***** DOCUMENT SECTION

In the case of Itulu v London Fire Commissioner, the Employment Appeal Tribunal (EAT) considered the decision of a Tribunal to strike out a disability discrimination claim on the grounds that the Claimant had refused to engage with joint medical experts to establish her disability.
Itulu v London Fire Commissioner
Case details
Mrs Itulu claimed disability discrimination against the London Fire Commissioner but they disputed that she was disabled within the meaning of the Equality Act 2010. The employer asked for a joint medical expert to be appointed to advise the Employment Tribunal on the issue (and offered to pay the cost). The Employment Judge agreed and made an order accordingly.
However, Mrs Itulu, for reasons which were unclear, took exception to being examined by either of the two doctors who were the suggested medical experts, thus thwarting the process.
Following an application by the employer, the Employment Judge struck out the claims of disability discrimination on the grounds that Mrs Itulu’s conduct in relation to the provision of expert evidence by doctors as ordered by the Tribunal had been unreasonable.

**********

→ WORK INSTRUCTIONS
Please write out the stretch of the Itulu case summary from "In the case" through "thwarting the process.", swapping "employer" for "respondent".

***** EXTRACTED RECORDS

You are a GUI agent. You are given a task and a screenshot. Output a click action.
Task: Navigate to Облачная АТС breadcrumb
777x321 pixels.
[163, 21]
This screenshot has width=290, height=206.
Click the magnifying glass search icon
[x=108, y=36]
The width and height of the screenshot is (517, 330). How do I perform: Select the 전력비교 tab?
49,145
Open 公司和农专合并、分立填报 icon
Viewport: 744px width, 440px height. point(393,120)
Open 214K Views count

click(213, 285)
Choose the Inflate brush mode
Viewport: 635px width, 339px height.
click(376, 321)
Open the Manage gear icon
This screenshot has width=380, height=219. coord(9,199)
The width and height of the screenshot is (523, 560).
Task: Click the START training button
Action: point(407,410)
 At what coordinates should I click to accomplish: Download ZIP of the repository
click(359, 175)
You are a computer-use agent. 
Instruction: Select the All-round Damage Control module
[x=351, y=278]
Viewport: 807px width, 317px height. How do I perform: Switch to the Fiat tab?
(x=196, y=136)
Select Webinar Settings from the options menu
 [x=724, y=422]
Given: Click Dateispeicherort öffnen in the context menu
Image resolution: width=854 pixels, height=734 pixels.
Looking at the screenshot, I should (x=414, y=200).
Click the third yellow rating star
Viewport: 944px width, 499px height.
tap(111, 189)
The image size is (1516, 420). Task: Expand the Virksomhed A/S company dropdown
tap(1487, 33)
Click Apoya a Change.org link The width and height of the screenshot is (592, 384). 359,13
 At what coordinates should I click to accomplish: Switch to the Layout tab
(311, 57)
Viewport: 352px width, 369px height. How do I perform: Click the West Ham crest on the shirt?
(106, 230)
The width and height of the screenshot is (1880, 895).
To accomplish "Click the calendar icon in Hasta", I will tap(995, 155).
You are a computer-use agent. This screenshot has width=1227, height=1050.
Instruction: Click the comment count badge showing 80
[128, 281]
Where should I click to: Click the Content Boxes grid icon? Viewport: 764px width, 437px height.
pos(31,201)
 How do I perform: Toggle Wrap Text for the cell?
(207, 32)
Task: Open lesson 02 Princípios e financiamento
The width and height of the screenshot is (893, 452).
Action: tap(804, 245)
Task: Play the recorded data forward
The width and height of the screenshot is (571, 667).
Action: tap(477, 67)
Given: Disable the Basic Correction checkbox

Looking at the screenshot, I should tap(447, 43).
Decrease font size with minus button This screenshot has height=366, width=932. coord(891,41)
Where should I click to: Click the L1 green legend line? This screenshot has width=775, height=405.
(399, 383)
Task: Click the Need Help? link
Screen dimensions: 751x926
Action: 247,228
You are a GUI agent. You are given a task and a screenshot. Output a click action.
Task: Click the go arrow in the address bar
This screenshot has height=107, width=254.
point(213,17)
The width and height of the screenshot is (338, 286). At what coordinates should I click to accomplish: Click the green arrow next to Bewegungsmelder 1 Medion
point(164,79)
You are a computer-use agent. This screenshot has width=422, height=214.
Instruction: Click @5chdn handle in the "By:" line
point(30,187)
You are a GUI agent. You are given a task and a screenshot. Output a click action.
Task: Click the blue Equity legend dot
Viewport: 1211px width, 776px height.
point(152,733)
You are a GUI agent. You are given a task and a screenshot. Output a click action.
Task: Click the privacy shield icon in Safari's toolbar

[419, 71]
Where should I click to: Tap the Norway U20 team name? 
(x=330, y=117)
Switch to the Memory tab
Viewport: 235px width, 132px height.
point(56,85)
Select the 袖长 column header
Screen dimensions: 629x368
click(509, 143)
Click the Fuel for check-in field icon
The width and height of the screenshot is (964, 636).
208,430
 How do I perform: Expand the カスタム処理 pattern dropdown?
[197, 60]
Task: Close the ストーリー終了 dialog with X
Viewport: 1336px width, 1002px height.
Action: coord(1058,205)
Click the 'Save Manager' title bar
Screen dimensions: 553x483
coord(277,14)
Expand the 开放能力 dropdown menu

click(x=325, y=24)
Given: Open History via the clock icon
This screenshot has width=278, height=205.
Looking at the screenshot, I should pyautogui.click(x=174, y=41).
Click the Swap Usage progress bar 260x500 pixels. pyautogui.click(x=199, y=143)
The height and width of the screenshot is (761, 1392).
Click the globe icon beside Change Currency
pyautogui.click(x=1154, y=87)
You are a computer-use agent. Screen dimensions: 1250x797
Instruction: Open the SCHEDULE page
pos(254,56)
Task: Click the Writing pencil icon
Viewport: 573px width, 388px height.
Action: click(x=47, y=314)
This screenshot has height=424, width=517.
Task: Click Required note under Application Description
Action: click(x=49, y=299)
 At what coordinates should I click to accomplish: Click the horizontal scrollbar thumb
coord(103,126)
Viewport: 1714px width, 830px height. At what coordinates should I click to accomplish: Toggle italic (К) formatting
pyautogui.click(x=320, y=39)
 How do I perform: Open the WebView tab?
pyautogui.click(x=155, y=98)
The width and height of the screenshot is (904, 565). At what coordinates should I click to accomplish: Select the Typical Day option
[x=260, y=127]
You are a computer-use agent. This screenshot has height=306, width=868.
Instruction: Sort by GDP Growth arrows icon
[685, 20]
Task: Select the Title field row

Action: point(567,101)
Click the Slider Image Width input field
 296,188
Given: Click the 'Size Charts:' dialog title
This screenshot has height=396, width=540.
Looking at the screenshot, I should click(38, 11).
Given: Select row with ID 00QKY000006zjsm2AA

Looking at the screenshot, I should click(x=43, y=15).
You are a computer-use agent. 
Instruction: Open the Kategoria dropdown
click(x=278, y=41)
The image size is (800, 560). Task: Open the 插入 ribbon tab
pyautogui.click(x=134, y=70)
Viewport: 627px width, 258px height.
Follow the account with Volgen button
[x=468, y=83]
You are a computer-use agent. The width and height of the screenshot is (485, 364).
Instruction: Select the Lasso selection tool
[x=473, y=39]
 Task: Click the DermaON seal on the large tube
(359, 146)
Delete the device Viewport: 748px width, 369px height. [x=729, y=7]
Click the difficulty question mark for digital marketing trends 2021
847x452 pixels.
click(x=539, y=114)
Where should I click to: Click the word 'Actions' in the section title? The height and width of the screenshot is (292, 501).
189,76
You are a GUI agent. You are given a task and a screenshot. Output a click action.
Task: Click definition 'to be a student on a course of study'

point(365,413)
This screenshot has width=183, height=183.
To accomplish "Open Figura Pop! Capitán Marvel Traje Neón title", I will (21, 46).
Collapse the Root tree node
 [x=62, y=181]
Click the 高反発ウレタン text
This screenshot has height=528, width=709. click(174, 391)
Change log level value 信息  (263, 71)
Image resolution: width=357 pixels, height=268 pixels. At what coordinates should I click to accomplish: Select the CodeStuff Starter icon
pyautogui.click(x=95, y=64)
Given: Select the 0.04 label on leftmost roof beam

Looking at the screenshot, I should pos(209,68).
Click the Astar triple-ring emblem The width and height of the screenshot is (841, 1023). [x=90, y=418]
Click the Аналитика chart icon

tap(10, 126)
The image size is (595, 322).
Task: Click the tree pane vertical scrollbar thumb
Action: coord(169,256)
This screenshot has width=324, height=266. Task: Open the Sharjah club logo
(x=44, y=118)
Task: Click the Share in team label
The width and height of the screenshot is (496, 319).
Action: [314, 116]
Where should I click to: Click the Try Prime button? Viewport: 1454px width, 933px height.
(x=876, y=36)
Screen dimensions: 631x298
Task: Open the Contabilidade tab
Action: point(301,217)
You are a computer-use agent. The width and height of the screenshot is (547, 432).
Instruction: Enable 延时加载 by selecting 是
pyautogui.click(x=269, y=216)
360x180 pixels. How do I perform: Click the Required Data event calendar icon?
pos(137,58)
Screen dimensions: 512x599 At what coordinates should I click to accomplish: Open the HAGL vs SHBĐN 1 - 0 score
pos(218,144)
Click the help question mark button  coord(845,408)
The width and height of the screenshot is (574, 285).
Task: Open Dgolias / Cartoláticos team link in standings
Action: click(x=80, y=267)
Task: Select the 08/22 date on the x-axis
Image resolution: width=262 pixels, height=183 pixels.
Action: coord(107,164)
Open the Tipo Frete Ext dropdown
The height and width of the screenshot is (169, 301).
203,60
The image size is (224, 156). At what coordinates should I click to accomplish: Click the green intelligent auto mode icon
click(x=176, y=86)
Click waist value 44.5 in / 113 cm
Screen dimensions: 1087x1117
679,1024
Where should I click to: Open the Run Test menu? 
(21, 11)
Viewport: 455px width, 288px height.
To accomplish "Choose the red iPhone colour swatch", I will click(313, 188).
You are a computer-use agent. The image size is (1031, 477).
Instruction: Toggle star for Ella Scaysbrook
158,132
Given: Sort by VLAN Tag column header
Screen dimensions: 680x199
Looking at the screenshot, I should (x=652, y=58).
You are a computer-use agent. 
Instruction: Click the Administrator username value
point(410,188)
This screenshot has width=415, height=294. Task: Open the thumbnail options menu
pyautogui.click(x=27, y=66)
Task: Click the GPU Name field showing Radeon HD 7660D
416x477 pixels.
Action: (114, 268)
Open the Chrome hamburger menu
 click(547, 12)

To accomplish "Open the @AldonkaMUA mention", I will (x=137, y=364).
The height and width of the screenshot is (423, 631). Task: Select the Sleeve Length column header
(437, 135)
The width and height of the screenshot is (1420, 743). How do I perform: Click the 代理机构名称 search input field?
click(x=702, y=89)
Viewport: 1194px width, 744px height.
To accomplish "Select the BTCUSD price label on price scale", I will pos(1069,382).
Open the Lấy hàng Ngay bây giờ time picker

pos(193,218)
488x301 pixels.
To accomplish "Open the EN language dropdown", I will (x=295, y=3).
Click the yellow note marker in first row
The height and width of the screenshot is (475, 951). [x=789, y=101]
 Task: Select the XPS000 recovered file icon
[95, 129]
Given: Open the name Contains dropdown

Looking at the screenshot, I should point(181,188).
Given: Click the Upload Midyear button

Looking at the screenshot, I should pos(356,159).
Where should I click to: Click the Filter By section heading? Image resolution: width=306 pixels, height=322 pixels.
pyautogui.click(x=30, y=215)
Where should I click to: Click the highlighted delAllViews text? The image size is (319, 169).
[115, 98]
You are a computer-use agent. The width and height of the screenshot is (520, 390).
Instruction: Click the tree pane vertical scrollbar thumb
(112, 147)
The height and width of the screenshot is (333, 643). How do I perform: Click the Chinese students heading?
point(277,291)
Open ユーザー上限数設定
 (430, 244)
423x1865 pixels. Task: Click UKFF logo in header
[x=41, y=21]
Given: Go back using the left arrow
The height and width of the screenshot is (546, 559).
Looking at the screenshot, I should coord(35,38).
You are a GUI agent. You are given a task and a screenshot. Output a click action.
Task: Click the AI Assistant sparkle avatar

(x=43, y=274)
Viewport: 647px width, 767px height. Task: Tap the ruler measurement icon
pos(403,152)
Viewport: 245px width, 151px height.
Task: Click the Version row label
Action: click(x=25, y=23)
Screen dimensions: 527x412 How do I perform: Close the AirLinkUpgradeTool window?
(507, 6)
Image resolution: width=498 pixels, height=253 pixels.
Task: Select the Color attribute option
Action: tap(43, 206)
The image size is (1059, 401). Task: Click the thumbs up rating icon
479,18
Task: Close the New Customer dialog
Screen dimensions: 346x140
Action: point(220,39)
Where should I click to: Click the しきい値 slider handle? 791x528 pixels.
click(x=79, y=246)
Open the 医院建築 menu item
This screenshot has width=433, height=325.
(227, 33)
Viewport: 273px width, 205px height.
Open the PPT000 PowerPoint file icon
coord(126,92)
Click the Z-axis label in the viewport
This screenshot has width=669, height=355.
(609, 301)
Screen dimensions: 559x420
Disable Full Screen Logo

**********

→ OUTPUT
In the case of Itulu v London Fire Commissioner, the Employment Appeal Tribunal (EAT) considered the decision of a Tribunal to strike out a disability discrimination claim on the grounds that the Claimant had refused to engage with joint medical experts to establish her disability.
Itulu v London Fire Commissioner
Case details
Mrs Itulu claimed disability discrimination against the London Fire Commissioner but they disputed that she was disabled within the meaning of the Equality Act 2010. The respondent asked for a joint medical expert to be appointed to advise the Employment Tribunal on the issue (and offered to pay the cost). The Employment Judge agreed and made an order accordingly.
However, Mrs Itulu, for reasons which were unclear, took exception to being examined by either of the two doctors who were the suggested medical experts, thus thwarting the process.